In this research, a multi-head attention approach is employed, enabling separate weighting of extracted features for each task. This mechanism allows the model to effectively navigate through the intricate relationships and dependencies within the data, leading to improved outcomes in multi-task learning and facilitating an exploration of the relationships between tasks. Figure 1 shows the mechanism of multi-head attention.

The multi-attention mechanism involves three primary inputs: query ($q$), key ($k$), and value ($v$) vectors. The attention model maps the input layer ${I}_{0}$ to ${I}_{q}$, ${I}_{k}$, ${I}_{v}$ using separate dense projection layers, as described by Eqs. (1), (2), and (3):

$${I}_{q}=f\left(wa*{I}_{0}+b\right)$$

(1)

$${I}_{k}=f\left(wa*{I}_{0}+b\right)$$

(2)

$${I}_{v}=f\left(wa*{I}_{0}+b\right)$$

(3)

Here, $f$ denotes the activation function ‘relu’ while $wa$ and $b$ denote attention weight and bias vector, respectively.

Subsequently, dot-product attention is employed to these vectors as shown in Eq. (4).

$$s=softmax({I}_{q}{*I}_{k})$$

(4)

Then, the output is summarized using Eq. (5):

$${I}_{f}^{1}=\sum s*{I}_{v}$$

(5)

The aforementioned steps are iterated $h$ parallel heads times and the resulting vectors are concatenated together to obtain the final vector according to Eq. (6).

$${I}_{f}=concat({I}_{f}^{1},{I}_{f}^{2},\dots \dots ,{I}_{f}^{h}).$$

(6)

In this paper, to capture a broader range of information and mitigate potential overfitting issues, the output of the multi-head attention is merged with the input of the multi-head by applying the concatenation operation as specified in Eq. (7).

$${I}_{final}=concat({I}_{f},{I}_{0}).$$

(7)

Cross-stitch mechanism

In multi-task models, accurately determining the relationships between tasks is paramount for optimizing performance. By establishing and leveraging these relationships, the model can facilitate the transfer of valuable knowledge from one task to another, thereby enhancing learning and generalization capabilities. This enables more efficient utilization of the available data and facilitates exploration of the interconnections between tasks. As a result, the model can achieve improved performance and accelerated learning in multi-task settings. In contrast, an erroneous configuration of task relationships can have detrimental effects, such as impeding knowledge transfer and diminishing prediction performance. Therefore, this paper employs the cross-stitch algorithm⁸ to explore the relationships between multi-tasks. By leveraging the capabilities of the cross-stitch subnetwork, the model can effectively uncover and establish the appropriate relationships between the tasks, promoting effective knowledge transfer and enhancing prediction performance.

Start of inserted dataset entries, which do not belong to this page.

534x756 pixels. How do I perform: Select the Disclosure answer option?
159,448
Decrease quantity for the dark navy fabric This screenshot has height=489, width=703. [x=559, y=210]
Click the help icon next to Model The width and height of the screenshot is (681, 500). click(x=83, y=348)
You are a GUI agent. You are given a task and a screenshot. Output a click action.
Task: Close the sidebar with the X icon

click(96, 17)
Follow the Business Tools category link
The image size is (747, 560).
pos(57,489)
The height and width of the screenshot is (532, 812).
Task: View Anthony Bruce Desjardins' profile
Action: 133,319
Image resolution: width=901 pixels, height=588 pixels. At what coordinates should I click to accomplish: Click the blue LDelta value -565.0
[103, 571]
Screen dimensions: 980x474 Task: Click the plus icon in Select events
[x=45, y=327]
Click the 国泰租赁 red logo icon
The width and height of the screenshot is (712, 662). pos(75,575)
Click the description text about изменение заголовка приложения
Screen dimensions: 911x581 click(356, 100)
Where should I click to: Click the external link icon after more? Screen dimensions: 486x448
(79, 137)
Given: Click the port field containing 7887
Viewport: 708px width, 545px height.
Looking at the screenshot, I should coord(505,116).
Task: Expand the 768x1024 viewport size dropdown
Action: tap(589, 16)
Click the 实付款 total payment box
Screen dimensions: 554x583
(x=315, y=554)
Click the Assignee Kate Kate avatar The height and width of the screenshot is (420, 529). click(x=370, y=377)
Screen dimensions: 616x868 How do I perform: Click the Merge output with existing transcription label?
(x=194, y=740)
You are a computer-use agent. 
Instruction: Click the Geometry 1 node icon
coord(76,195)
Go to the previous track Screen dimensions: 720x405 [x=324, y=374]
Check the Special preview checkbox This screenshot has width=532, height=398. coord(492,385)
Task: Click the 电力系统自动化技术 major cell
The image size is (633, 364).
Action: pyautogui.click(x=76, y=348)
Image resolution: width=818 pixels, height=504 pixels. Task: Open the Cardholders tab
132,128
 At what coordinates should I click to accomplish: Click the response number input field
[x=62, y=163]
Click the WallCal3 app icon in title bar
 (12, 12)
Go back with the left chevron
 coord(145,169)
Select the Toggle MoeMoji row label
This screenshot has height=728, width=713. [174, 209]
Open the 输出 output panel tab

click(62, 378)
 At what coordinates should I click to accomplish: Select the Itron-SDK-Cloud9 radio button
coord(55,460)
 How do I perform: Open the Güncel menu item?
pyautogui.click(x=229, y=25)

The cross stitch relies on the cross-stitch block to decide how much sharing is needed. The cross-stitch operation is defined in Eq. (8).

$$\left[{\overline{t} }_{1} {\overline{t} }_{2}\right]=\left[\begin{array}{cc}{r}_{11}& {r}_{12}\\ {r}_{21}& {r}_{22}\end{array}\right] [{t}_{1} {t}_{2}]$$

(8)

Here, ${t}_{1}, {t}_{2}$ represent the input tasks representation, while ${\overline{t} }_{1}, {\overline{t} }_{2}$ denote the output task relationships representation for the respective tasks. The values of ${r}_{ij}$ indicate the learned relationships between tasks $i$ and $j$.

The cross-stitch layer can be summarized as shown in Eq. (9).

$$( {\overline{t} }_{1}, {\overline{t} }_{2})=cross\_stitch({t}_{1}, {t}_{2})$$

(9)

In this paper, output vectors from cross stitch are separately passed through fully connected layers to generate new tasks representations, ${t}_{11}, {and t}_{22}$, respectively.

Following that, another cross-stitch layer is applied, as depicted in Eq. (10).

$$( {\overline{t} }_{11}, {\overline{t} }_{22})=cross\_stitch({t}_{11}, {t}_{22})$$

(10)

Finally, the input and output vectors of the cross-stitch subnetwork are concatenated, as indicated in Eqs. (11) and (12). Figure 2 shows the layers of cross-stitch applied in this paper.

$${t}_{final1}=concat({\overline{t} }_{11},{t}_{1})$$

(11)

$${t}_{final2}=concat({\overline{t} }_{22},{t}_{2})$$

(12)

MutliSyn

The proposed multi-task model focuses on predicting the synergistic effects of drug combinations. The model generates both a synergy score and a synergy class label indicating whether the combination is synergistic or antagonistic. As shown in Fig. 3, the model can be divided into three main parts. The first part deals with the features of the individual drugs, the second part handles the features of the cancer cell lines, and the third part combines the drug and cell line features to produce the synergy score and class label simultaneously. The three subsequent subsections will discuss these three parts respectively in detail, highlighting their respective roles and functionalities.

Drug feature representation

Two methods are employed to extract drug features: chemical structure-based extraction and graph embedding-based extraction.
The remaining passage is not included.